Above, an aerial view of Thwaites Glacier. Credit NASA
A paper published in Geophysical Research Letters describes how the UK Centre for Polar Observation and Modelling (CPOM) used over 800 million measurements of Antarctic ice sheet height recorded by radar altimeter instruments on ESA’s ERS-1, ERS-2, Envisat and CryoSat satellite missions between 1992 and 2017.
The study also used simulations of snowfall over the same period produced by the RACMO regional climate model. Together, these measurements allow changes in ice-sheet height to be separated into those caused by meteorological events, which affect snow, and those caused by longer-term changes in climate, which affect ice.

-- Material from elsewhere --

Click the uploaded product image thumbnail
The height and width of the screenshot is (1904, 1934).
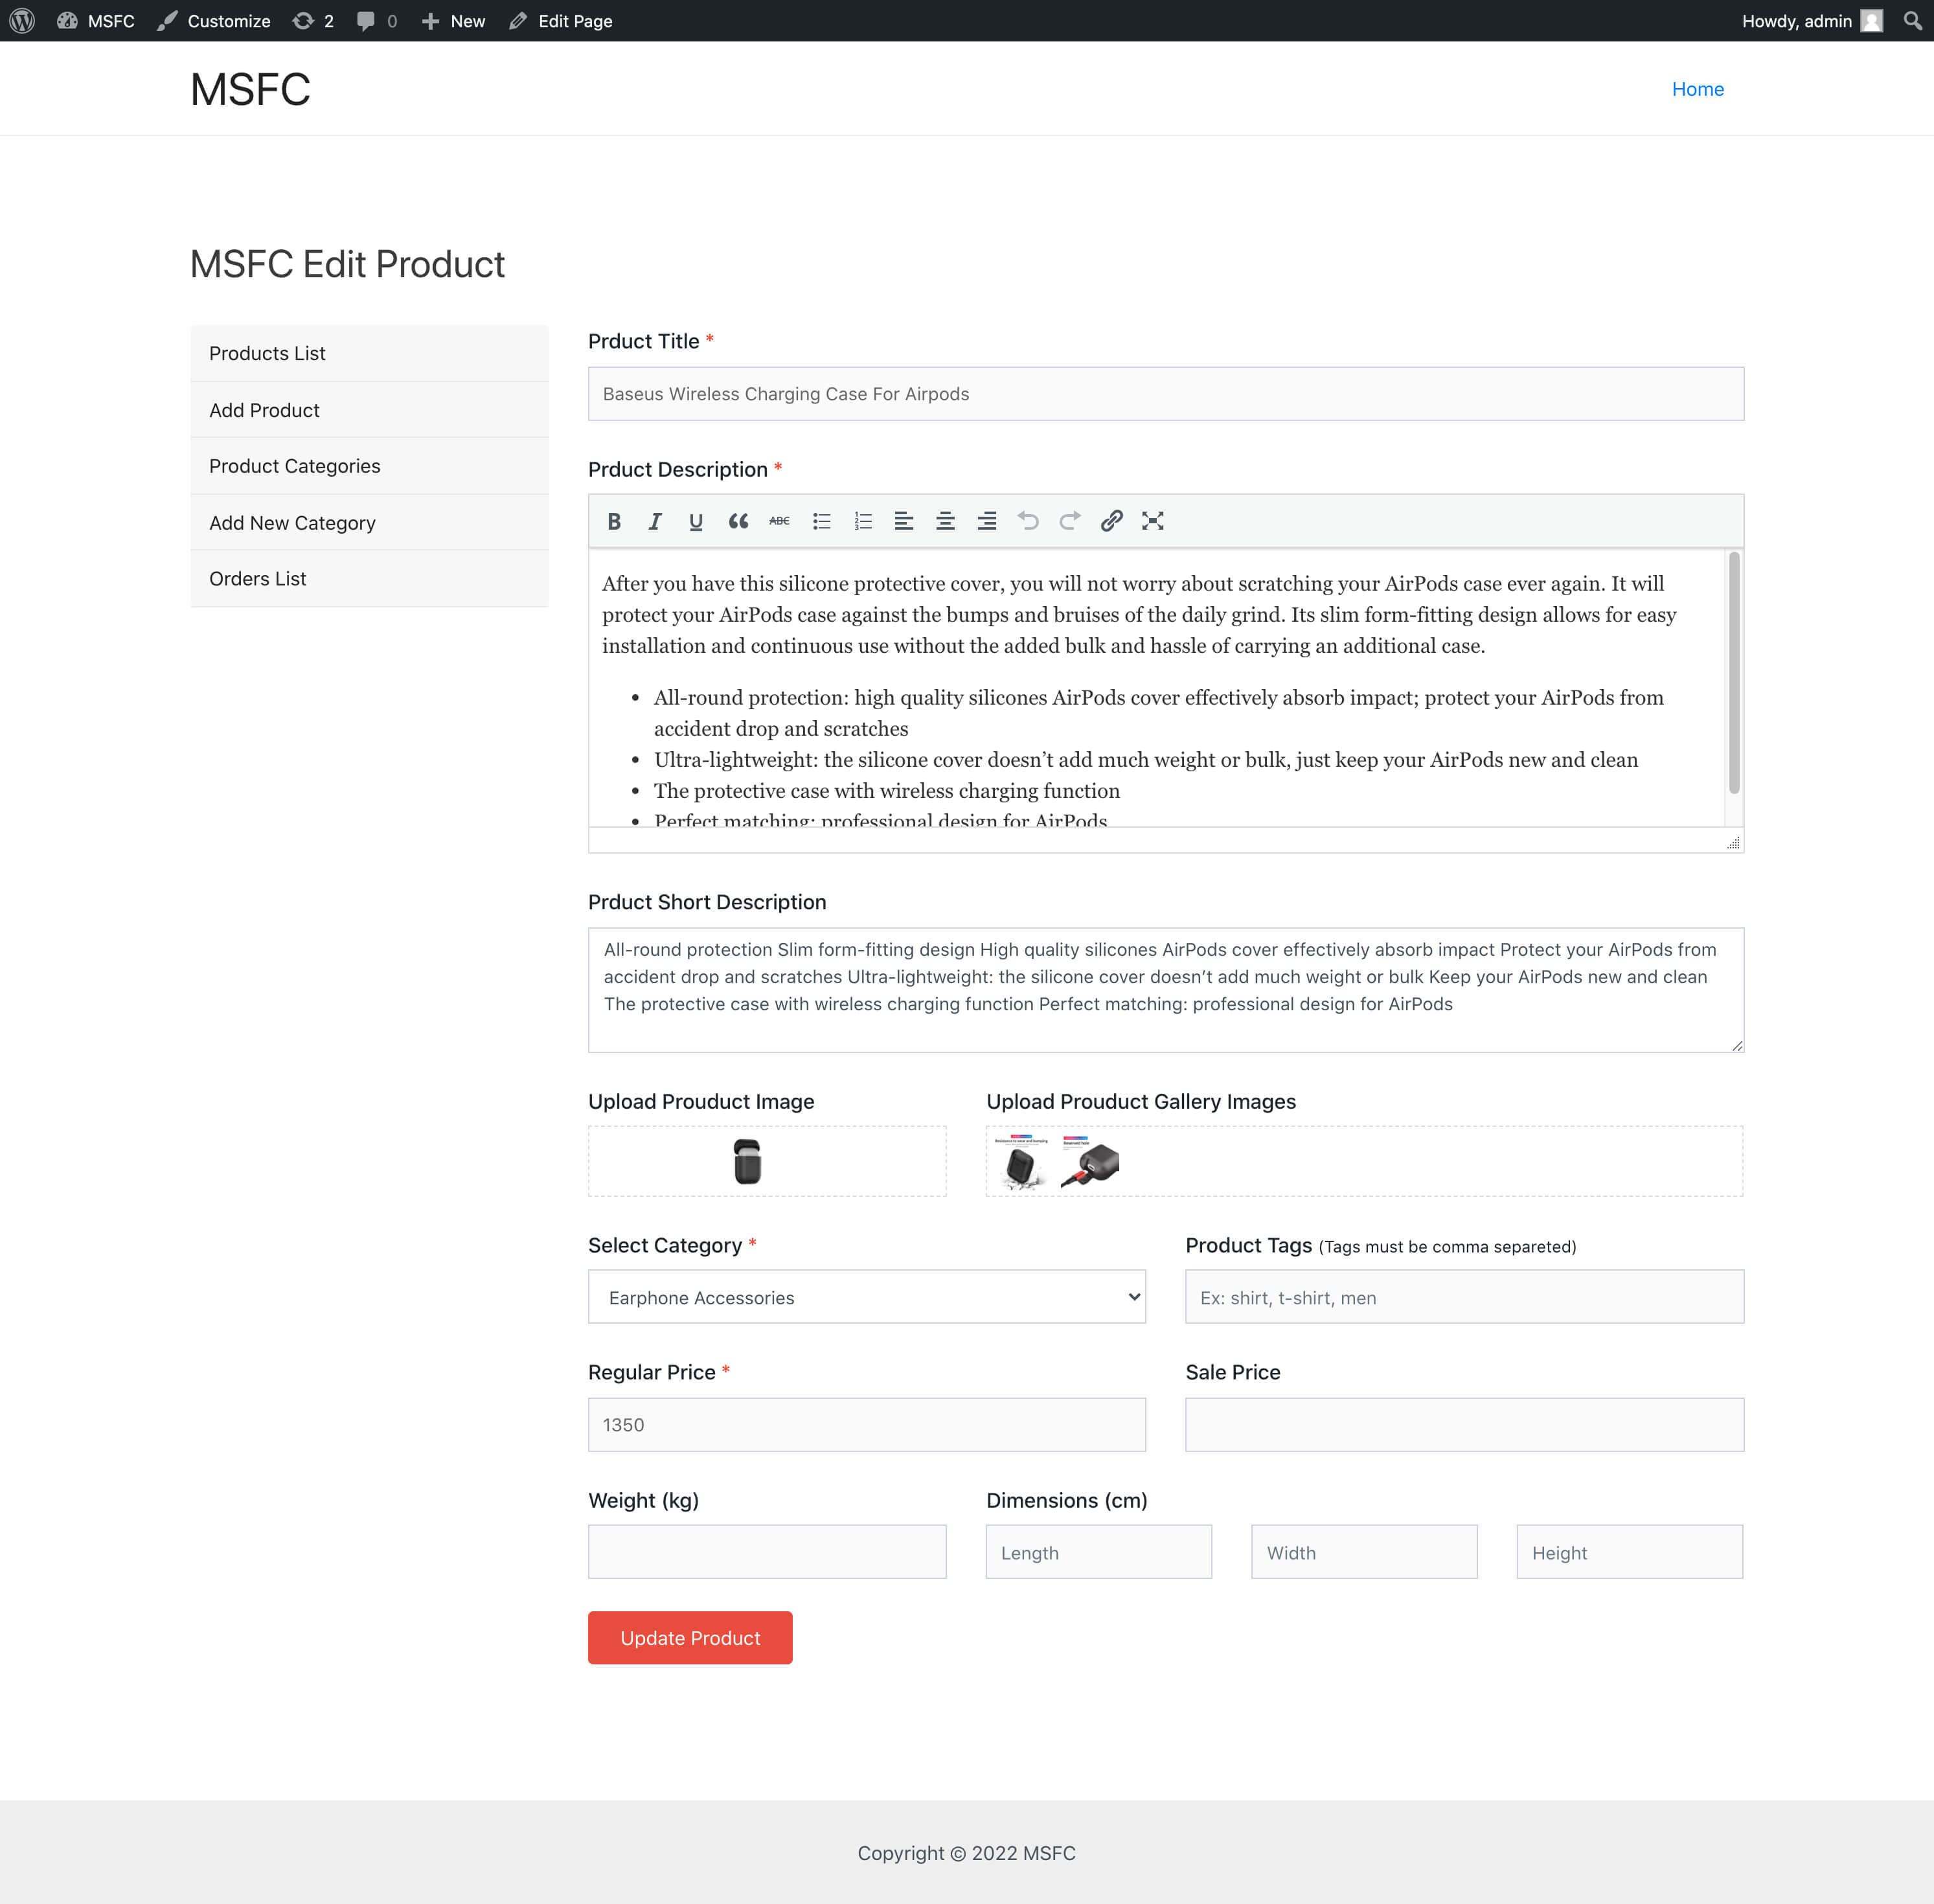pyautogui.click(x=747, y=1161)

The ice sheet has thinned by up to 122 metres in places, with the most rapid changes occurring in West Antarctica where ocean melting has triggered glacier imbalance. CPOM Director, Andy Shepherd, explained, “Parts of Antarctica have thinned by extraordinary amounts. So we set out to show how much was down to changes in climate and how much was instead due to weather.”
To do this, the team compared measurements of surface-height change with the simulated changes in snowfall. Where the signal was greater they attributed its origin to glacier imbalance.
CryoSat. Credit ESA
They found that fluctuations in snowfall tend to drive small changes in height over large areas for a few years at a time, whereas the most pronounced changes in ice thickness coincide with signals of glacier imbalance that have persisted for decades.
Prof. Shepherd added, “Knowing how much snow has fallen has really helped us to isolate the glacier imbalance within the satellite record. We can see clearly now that a wave of thinning has spread rapidly across some of Antarctica’s most vulnerable glaciers, and their losses are driving up sea levels around the planet.
“After 25 years, the pattern of glacier thinning has spread across 24% of West Antarctica, and its largest ice streams – the Pine Island and Thwaites Glaciers – are now losing ice five times faster than they were in the 1990s.
“Altogether, ice losses from East and West Antarctica have added 4.6 mm of water to global sea level since 1992.”